10/02/2007, Sábado de la 5ª semana de Tiempo Ordinario.
Génesis 3, 9-24, Sal 89, 2. 3-4. 5-6. 12-13, san Marcos 8, 1-10
Comenzaba una nueva y desgraciada era. El pecado había marcado el inicio de una época maldita, que transcurriría bajo el signo de las tinieblas y del dominio de Satán como «Príncipe de este mundo». La maldición pronunciada por Yahweh no suponía un castigo añadido a la desobediencia del hombre, sino el desvelamiento por parte de Dios, ante los ojos del ser humano, de la nueva situación en la que su propio pecado le había sumergido, al abandonar voluntariamente el ámbito de la Vida, y arrojarse en manos de la muerte.

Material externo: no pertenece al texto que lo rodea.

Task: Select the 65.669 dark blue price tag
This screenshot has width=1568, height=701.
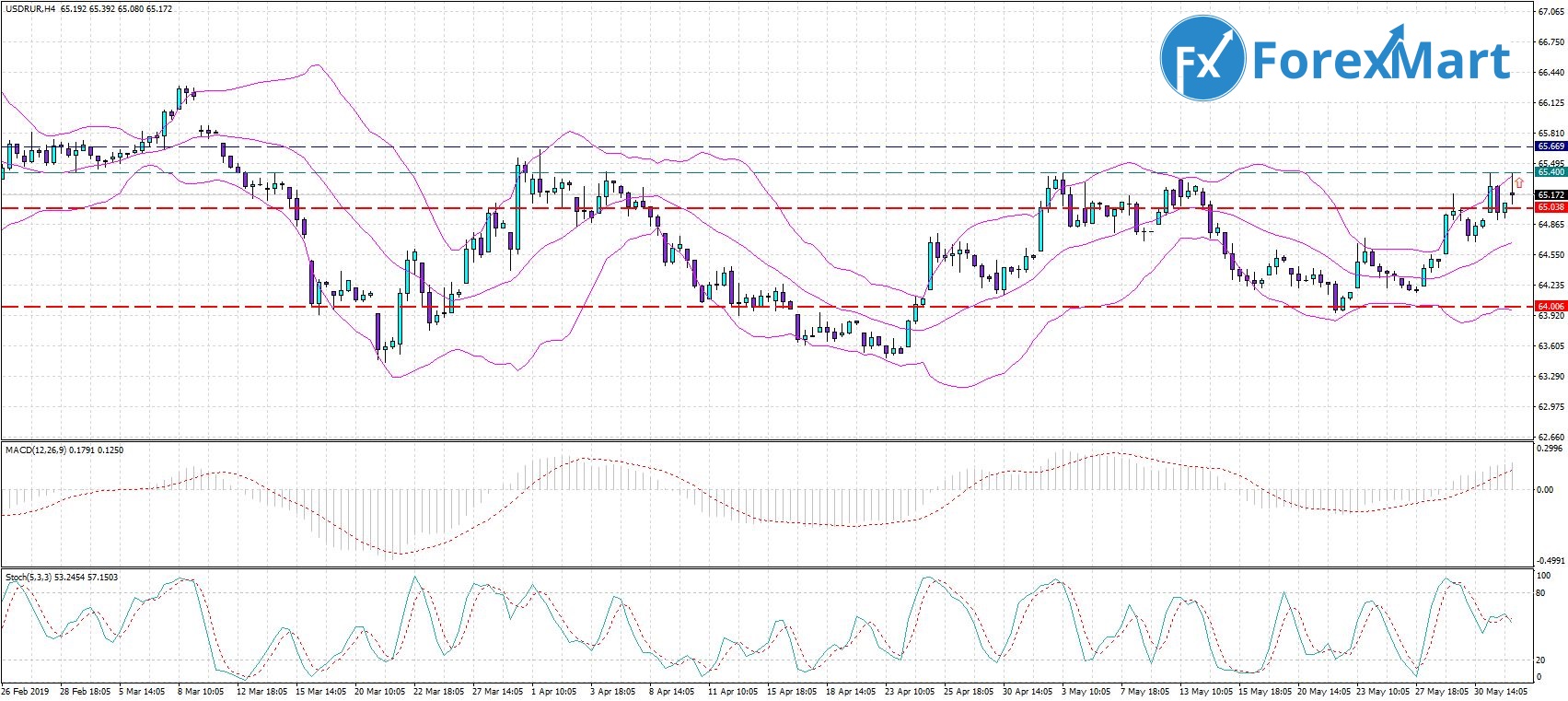Action: (1551, 146)
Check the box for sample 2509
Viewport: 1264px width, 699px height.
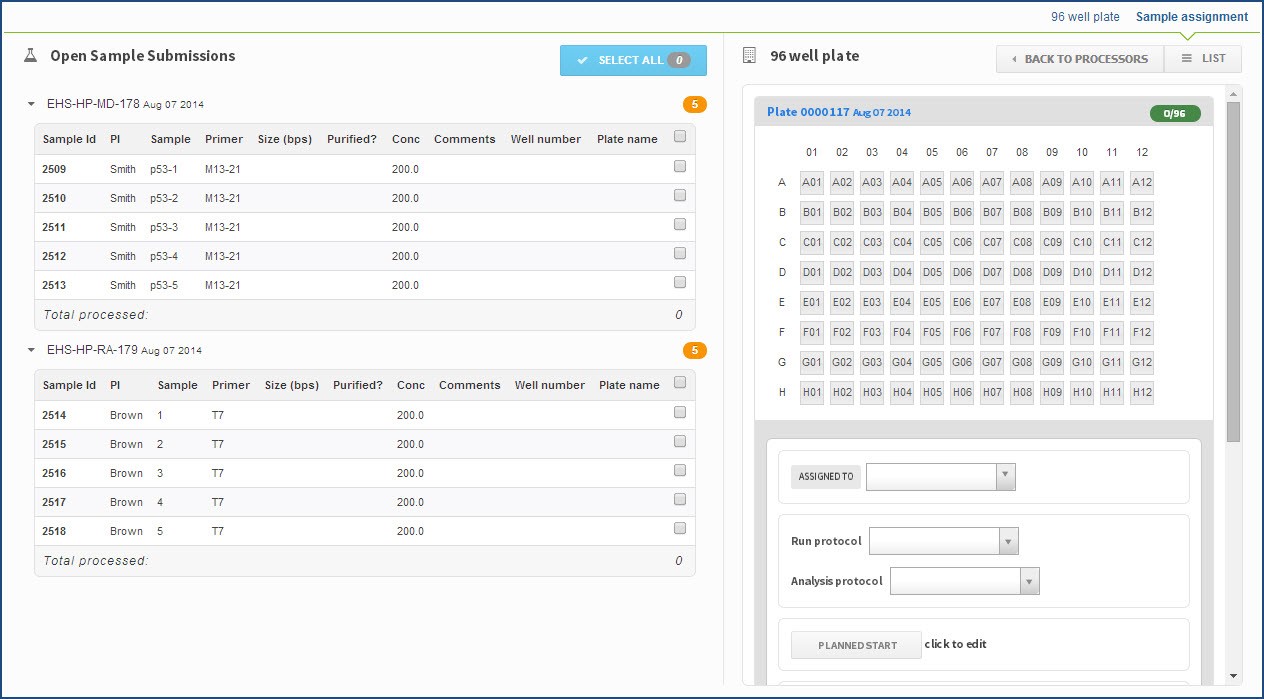coord(680,166)
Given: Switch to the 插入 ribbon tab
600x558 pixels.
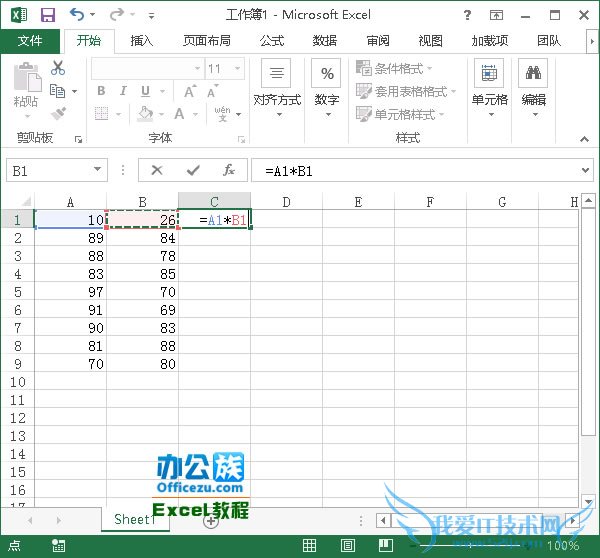Looking at the screenshot, I should pos(143,41).
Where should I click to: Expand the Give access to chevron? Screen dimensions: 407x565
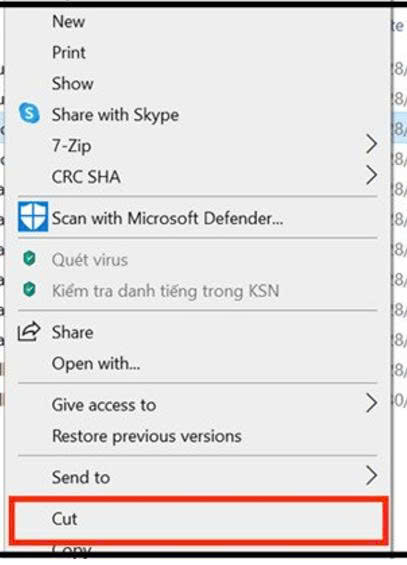(371, 403)
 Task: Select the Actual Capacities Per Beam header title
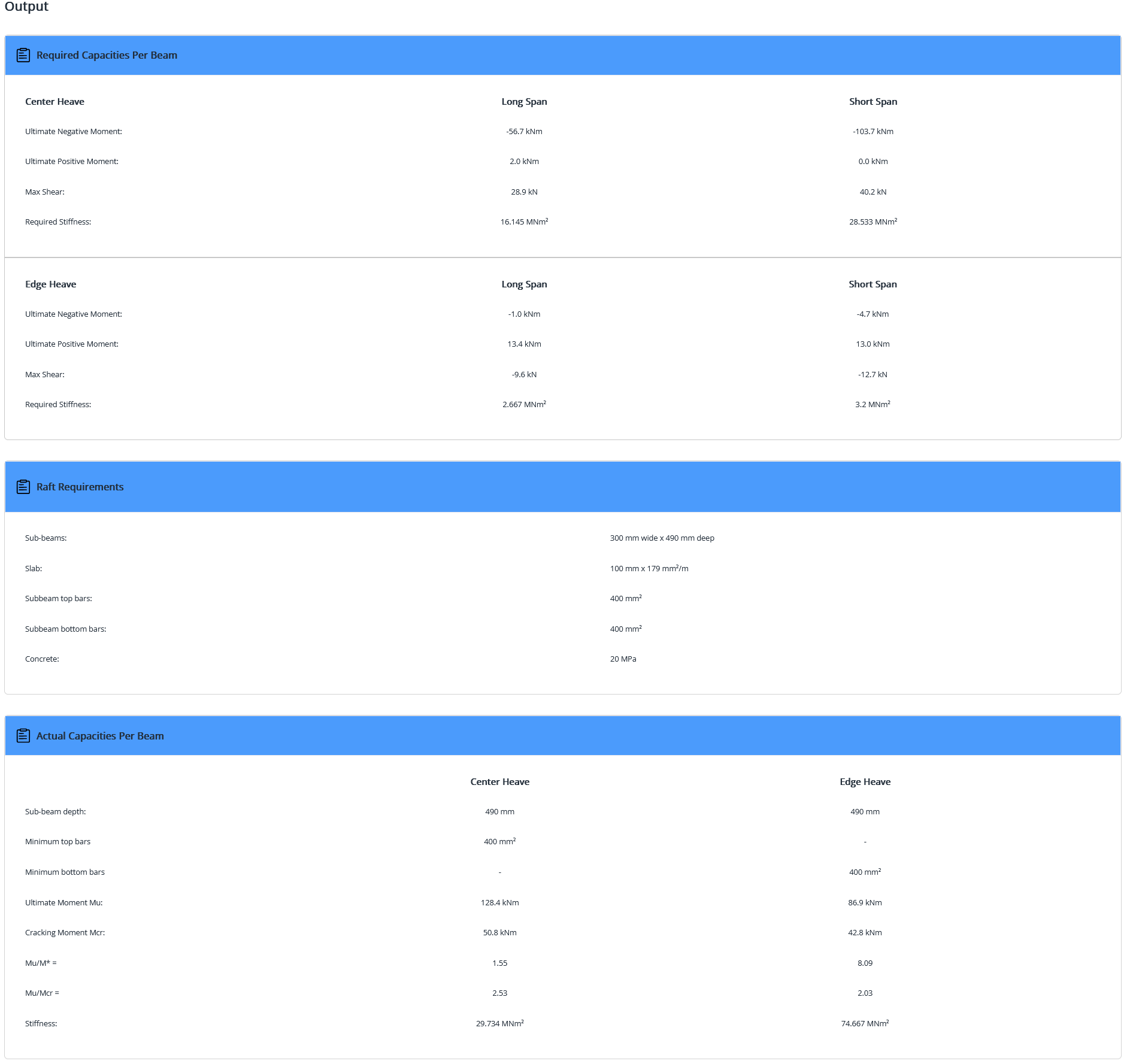pyautogui.click(x=100, y=736)
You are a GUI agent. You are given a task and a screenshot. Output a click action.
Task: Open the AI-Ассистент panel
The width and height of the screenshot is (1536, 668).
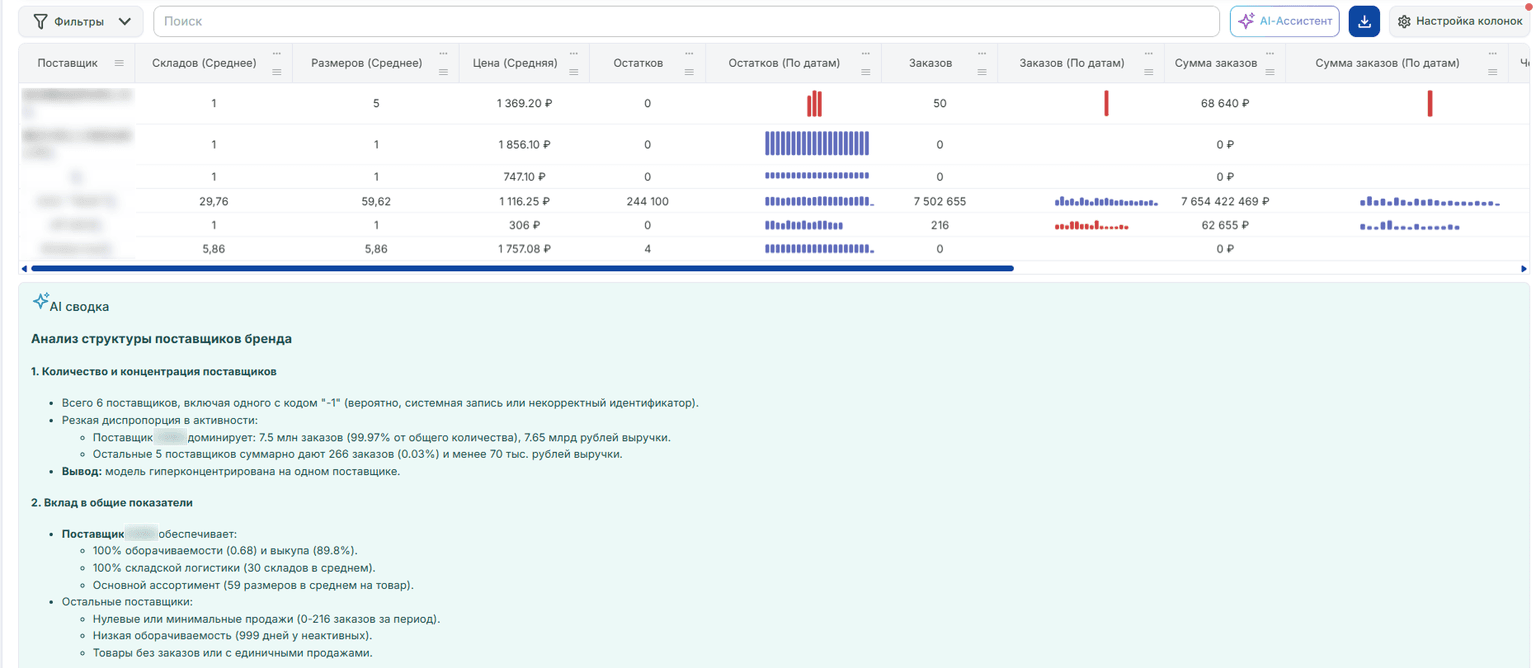coord(1285,21)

Y, en esta nueva y desgraciada época, lo primero fue el cine, el cine malo, el cine aburrido por mil veces visto y bostezado. Me estoy refiriendo a la «película» con que Adán pretende excusarse ante un Dios, Padre bueno, que le pregunta por su pecado: «La mujer que me diste como compañera me ofreció del fruto y comí»… En esa «cinematográfica» versión de su voluntaria desobediencia, él no es ni tan siquiera el protagonista. «Por orden de aparición», los protagonistas son: en primer lugar, la mujer, un ser malvado y tentador que, no conforme con haber caído en desgracia, quiere arrastrar tras de sí a cuantos encuentre en su camino; en segundo lugar, Dios, un Dios malvado que sitúa junto al hombre a una arpía con el fin de hacerle caer; y, en tercer lugar, como «estrella invitada»… el pobre Adán, víctima de la conspiración de un Dios que le pone a prueba y una mujer malvada… ¡Qué petardo de película! El mismo Dios bostezaba. Y bostezo yo, que la escucho mil veces cuando me siento en el confesonario: «verá, padre, es que si usted conociera a mi suegra… No hay quien la soporte. Me está buscando las cosquillas todo el rato. Y, claro, yo le pido a Dios paciencia, pero no me escucha. Por eso, al final, siempre acabo echándola de casa»… ¡Pobrecito! Una y otra vez, la misma película se ha repetido millones de veces a lo largo de la Historia. A los pocos segundos de estrenada, la repitió Eva. Y después… Aún seguimos pasándola en sesión continua.
¿Qué hubiera sucedido si Adán, en lugar de meterse a guionista, hubiera golpeado su propio pecho: «sí, Señor, comí; comí y pequé»?. No lo sé; pero sé que, si nosotros lo hiciéramos, si fuéramos sencillos y humildes, una buena confesión no duraría más de dos minutos y medio. Nada de excusas; nada de explicaciones; ni una referencia a pecados ajenos: «he sido yo; yo pequé e hice…». En cambio, todavía para mucha gente el sacramento de la Penitencia es una película de media hora en la que apenas puede el sacerdote encontrar los pecados del penitente. ¡Madre nuestra! Haznos niños de nuevo, enséñanos a reconocer con sencillez nuestras culpas. Y, el cine… devuélveselo a John Ford, que ese sí que lo hacía bien.